Individuals Maintain Similar Rates of Protein Synthesis over Time on the Same Plane of Nutrition under Controlled Environmental Conditions

Consistent individual differences in animal performance drive individual fitness under variable environmental conditions and provide the framework through which natural selection can operate. Underlying this concept is the assumption that individuals will display consistent levels of performance in fitness-related traits and interest has focused on individual variation and broad sense repeatability in a range of behavioural and physiological traits. Despite playing a central role in maintenance and growth, and with considerable inter-individual variation documented, broad sense repeatability in rates of protein synthesis has not been assessed. In this study we show for the first time that juvenile flounder Platichthys flesus reared under controlled environmental conditions on the same plane of nutrition for 46 days maintain consistent whole-animal absolute rates of protein synthesis (A(s)). By feeding meals containing (15)N-labelled protein and using a stochastic end-point model, two non-terminal measures of protein synthesis were made 32 days apart (d(14) and d(46)).
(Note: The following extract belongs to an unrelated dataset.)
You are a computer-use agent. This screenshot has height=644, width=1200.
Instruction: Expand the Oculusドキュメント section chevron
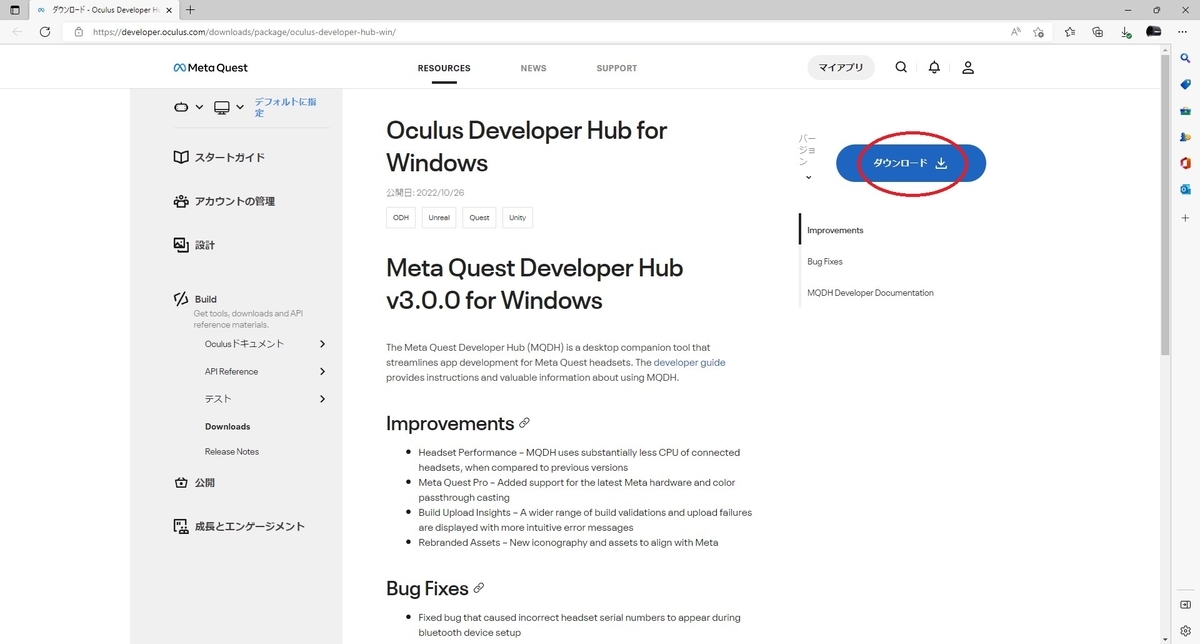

A(s) values (mass-corrected to a standard mass of 12 g) showed 2- to 3-fold variation between individuals on d(14) and d(46) but individuals showed similar A(s) values on both days with a broad sense repeatability estimate of 0.684 indicating significant consistency in physiological performance under controlled experimental conditions. The use of non-terminal methodologies in studies of animal ecophysiology to make repeat measures of physiological performance enables known individuals to be tracked across changing conditions. Adopting this approach, repeat measures of protein synthesis under controlled conditions will allow individual ontogenetic changes in protein metabolism to be assessed to better understand the ageing process and to determine individual physiological adaptive capacity, and associated energetic costs of adaptation, to global environmental change.